COVENTRY JONES – Love Ashbury
In case you weren’t convinced that Coventry Jones is an unapologetic hippie by the longhaired floppy-hat picture of him on the cover, or by the American flag and peace- sign artwork on the CD itself, the title should be a dead giveaway. Or is that Dead giveaway? A play on the Grateful Dead’s original San Francisco stomping ground, the Haight Ashbury neighborhood, the title also reveals Jones’s endlessly sunny, love-not-hate disposition. In the course of the dozen songs on Love Ashbury he actually proves himself to be more John Denver than Jerry Garcia. “Elissa,” an ode to a tall ship from Texas, owes a fair debt to Denver’s “Calypso,” itself a salute to Jacques Cousteau’s boat, while “Rainbow” possesses the same hopeful optimism as “Sunshine on My Shoulder.” The latter is part of three-song unplugged acoustic set (guitar and harmonica) recorded live on Earth Day (of course) that closes the disc. Though the Mississippi John Hurt-channeling closing track “Delta Queen” has more bluesy grit than anything prior.

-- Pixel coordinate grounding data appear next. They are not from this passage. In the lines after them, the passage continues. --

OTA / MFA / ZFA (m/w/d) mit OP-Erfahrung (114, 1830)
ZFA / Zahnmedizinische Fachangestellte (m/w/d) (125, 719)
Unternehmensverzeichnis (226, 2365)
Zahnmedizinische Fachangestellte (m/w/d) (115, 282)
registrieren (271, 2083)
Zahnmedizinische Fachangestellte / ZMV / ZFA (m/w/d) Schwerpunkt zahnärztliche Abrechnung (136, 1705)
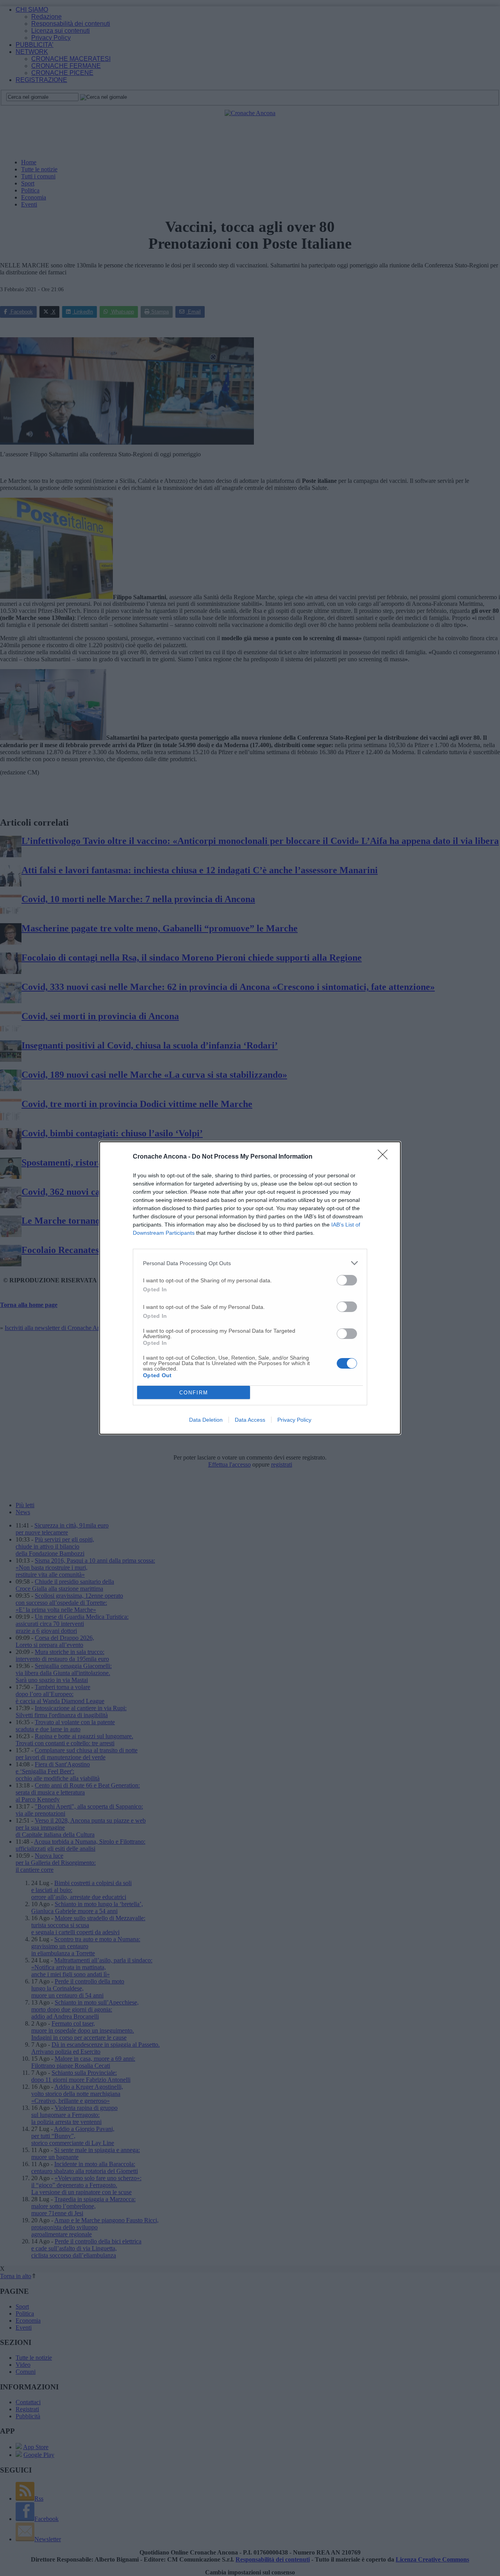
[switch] (347, 1280)
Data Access (250, 1420)
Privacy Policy (294, 1420)
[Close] (385, 1157)
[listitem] (250, 1263)
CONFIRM (193, 1393)
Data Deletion (206, 1420)
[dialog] (250, 1288)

In fact, the entire CD is sequenced this way, grouping songs together by the musicians that played on them, and this turns out to be a miscalculation. Tracks four through seven are by far the most rockin’ of the group, but also feel the most forced as Jones reaches too far. “Cosmic Truths of Lenny Bruce” makes the mistake of choosing a subject Bob Dylan had already immortalized, and falling short. I was already weary of listening to songs about famous dead people before the first tacky lyric “I dreamed I woke up in Electric Ladyland” of the next track. “Planet Jimi (Jimi Hendrix Tribute),” with its completely superfluous parenthetical title, allows electric guitarist Matt Amans to give himself over to the Hendrix riffs he tries to keep in check on the other tracks on which he plays. “Funky Cab Ride to Nowhere” is unfortunately exactly that, nearly three minutes of meandering electric guitar noodling. Only “Soul Must Rain” manages to distinguish itself as more than that.
Although it isn’t necessarily Amans’s fault, the songs without him are definitely the stronger ones. When Jones sticks to the folkier stuff, as on the sweet banjo-and-mandolin- drenched “Brand New Story,” as well as the aforementioned “Elissa” and “Rainbow,” he fares much better. The poppy swagger of the opening title track is engaging, and “All Good Things (9-11 Memorial)” is uplifting pop (though again he’d be better off dropping the unnecessary parenthetical). In general, Jones looks better in Denver’s flannel or even the Dead’s tie-dye than in Jimi’s flamboyant wardrobe.